Your answer should consist of every line in the records that holds "screenshot".

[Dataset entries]
···
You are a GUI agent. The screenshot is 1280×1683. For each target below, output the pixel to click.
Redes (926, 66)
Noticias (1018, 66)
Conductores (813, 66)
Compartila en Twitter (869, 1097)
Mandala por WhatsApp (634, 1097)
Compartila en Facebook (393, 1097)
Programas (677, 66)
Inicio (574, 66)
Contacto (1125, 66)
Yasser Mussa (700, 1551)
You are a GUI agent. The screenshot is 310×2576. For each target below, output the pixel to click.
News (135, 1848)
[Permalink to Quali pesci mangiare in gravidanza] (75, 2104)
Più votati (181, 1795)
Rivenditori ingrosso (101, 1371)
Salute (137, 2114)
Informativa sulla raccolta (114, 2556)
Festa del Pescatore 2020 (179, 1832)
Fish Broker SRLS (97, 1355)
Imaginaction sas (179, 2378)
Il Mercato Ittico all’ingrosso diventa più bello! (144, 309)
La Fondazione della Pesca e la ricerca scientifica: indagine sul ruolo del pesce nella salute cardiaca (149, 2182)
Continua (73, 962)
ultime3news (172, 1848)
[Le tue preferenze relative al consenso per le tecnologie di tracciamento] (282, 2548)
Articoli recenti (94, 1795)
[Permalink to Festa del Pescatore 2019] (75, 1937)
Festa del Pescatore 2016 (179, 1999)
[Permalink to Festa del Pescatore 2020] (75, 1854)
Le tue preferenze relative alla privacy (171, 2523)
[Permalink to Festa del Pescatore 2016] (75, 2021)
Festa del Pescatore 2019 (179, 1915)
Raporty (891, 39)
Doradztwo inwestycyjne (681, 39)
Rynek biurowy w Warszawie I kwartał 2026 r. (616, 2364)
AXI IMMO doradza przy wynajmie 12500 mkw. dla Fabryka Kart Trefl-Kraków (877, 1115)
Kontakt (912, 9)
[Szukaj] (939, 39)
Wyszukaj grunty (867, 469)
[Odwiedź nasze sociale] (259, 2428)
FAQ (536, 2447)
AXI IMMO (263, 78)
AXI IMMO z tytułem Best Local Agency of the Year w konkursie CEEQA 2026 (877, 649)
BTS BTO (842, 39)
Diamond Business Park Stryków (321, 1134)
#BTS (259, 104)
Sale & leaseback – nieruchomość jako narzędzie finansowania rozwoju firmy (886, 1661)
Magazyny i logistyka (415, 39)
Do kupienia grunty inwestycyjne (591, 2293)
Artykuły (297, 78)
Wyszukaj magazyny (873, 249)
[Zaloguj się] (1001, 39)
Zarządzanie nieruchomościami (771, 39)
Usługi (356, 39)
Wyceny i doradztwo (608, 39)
···
[TASK RESPONSE]
You are a GUI agent. The screenshot is 1280×1683. For each target below, output the pixel to click.
You are a GUI agent. The screenshot is 310×2576. For each target below, output the pixel to click.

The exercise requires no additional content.